SAN SALVADOR — Maryland Sen. Chris Van Hollen met with Kilmar Abrego Garcia on Thursday evening in El Salvador, coming face to face with the wrongly deported man after two days in the country pushing for his release.
The Democratic senator posted a photo of the meeting on X but did not provide an update on the status of Abrego Garcia, whose attorneys are fighting to force the Trump administration to facilitate his return to the U.S.

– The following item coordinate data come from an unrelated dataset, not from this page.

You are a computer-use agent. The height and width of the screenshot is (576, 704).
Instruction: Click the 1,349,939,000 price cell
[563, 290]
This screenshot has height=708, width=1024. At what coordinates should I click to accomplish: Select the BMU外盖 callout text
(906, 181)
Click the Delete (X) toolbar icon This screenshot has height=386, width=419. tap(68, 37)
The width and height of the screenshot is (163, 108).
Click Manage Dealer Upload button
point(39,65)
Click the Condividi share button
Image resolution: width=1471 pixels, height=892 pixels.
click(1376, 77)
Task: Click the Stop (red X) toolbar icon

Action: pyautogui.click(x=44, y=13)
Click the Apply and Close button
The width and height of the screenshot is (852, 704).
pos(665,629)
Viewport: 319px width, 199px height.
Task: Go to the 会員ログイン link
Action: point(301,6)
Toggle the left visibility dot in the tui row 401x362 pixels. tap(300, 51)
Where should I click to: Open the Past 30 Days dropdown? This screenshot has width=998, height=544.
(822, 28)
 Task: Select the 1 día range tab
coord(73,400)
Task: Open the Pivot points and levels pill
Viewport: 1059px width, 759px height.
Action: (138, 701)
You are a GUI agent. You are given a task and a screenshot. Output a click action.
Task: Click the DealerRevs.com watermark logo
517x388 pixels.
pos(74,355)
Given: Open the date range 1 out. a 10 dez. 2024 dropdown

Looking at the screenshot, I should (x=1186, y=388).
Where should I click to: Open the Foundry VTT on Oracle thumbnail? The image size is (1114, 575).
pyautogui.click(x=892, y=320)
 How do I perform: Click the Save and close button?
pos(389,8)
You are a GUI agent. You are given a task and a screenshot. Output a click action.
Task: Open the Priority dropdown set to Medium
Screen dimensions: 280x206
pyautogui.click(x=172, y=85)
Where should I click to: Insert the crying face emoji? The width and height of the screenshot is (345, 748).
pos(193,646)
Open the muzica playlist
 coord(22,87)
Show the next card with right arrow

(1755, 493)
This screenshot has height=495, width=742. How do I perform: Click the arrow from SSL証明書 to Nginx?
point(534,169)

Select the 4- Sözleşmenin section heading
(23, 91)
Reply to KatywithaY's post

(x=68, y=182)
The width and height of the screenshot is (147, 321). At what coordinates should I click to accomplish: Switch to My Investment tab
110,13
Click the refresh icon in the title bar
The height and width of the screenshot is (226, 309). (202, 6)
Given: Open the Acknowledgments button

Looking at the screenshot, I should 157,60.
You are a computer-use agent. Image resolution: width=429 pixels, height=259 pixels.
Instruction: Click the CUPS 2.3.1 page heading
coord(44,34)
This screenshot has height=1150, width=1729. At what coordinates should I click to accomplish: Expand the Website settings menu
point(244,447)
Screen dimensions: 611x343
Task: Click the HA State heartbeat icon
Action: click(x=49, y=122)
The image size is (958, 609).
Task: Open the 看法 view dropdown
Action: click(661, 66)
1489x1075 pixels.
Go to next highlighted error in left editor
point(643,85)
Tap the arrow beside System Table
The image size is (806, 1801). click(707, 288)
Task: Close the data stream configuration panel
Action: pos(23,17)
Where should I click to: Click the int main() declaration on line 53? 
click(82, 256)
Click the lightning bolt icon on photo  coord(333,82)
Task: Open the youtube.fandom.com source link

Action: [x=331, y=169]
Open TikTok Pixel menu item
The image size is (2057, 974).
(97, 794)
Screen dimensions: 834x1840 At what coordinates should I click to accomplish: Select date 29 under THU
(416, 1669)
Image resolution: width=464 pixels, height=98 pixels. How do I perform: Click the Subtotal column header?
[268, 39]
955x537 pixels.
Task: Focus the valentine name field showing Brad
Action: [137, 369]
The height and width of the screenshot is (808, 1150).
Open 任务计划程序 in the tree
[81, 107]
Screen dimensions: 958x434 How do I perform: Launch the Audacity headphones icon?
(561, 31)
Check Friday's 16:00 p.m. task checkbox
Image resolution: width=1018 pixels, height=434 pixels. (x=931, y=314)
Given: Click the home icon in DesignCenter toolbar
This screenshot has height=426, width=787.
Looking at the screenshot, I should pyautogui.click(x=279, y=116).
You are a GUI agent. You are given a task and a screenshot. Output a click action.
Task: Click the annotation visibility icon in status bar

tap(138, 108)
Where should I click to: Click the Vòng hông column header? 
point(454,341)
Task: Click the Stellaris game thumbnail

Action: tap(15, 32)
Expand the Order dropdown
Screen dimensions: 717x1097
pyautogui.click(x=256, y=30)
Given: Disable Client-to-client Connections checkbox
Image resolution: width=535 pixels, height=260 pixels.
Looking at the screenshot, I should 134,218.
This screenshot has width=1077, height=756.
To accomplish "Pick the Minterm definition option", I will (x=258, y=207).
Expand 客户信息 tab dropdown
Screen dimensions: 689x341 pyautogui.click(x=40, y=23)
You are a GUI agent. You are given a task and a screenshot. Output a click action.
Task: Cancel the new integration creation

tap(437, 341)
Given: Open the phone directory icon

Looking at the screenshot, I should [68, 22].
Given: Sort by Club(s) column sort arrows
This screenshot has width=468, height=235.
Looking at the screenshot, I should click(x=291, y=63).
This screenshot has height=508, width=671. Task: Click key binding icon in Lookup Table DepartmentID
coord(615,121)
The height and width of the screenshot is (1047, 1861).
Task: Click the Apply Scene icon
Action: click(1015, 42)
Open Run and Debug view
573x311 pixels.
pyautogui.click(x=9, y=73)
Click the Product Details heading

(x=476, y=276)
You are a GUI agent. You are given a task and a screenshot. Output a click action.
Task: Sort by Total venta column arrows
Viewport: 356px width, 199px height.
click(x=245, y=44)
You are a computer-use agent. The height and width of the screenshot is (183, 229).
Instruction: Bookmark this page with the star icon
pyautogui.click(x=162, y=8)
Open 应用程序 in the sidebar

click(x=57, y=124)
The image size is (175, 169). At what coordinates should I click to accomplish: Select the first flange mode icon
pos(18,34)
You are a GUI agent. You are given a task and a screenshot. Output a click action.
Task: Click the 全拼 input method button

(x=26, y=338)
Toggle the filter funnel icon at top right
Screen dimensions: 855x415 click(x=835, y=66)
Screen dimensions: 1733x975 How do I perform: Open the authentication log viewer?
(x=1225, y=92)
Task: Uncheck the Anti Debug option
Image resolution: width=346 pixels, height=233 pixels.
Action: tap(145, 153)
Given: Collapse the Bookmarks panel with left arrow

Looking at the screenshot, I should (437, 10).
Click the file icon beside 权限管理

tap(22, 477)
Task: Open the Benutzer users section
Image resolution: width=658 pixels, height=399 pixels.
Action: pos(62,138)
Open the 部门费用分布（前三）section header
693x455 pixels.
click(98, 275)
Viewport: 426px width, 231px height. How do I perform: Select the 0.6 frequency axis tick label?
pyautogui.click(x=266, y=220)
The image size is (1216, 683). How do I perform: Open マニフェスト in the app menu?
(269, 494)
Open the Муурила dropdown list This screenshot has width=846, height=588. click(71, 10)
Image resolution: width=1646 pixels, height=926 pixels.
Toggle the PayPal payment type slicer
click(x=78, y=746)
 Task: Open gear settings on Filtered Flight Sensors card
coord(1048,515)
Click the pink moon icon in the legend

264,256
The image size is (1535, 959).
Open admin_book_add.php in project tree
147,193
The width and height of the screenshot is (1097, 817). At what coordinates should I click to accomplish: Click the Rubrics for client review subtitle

A Salvadoran citizen who was living in Maryland, Abrego Garcia was sent to El Salvador by the Trump administration in March despite an immigration court order preventing his deportation. U.S. President Donald Trump and Bukele said this week that they have no basis to return him to the United States, even as the Trump administration has called his deportation a mistake and the U.S. Supreme Court has called on the administration to facilitate his return.
“I said my main goal of this trip was to meet with Kilmar,” Van Hollen wrote on X, with a photo of the two men talking in what appeared to be a restaurant. “Tonight I had that chance. I have called his wife, Jennifer, to pass along his message of love. I look forward to providing a full update upon my return.”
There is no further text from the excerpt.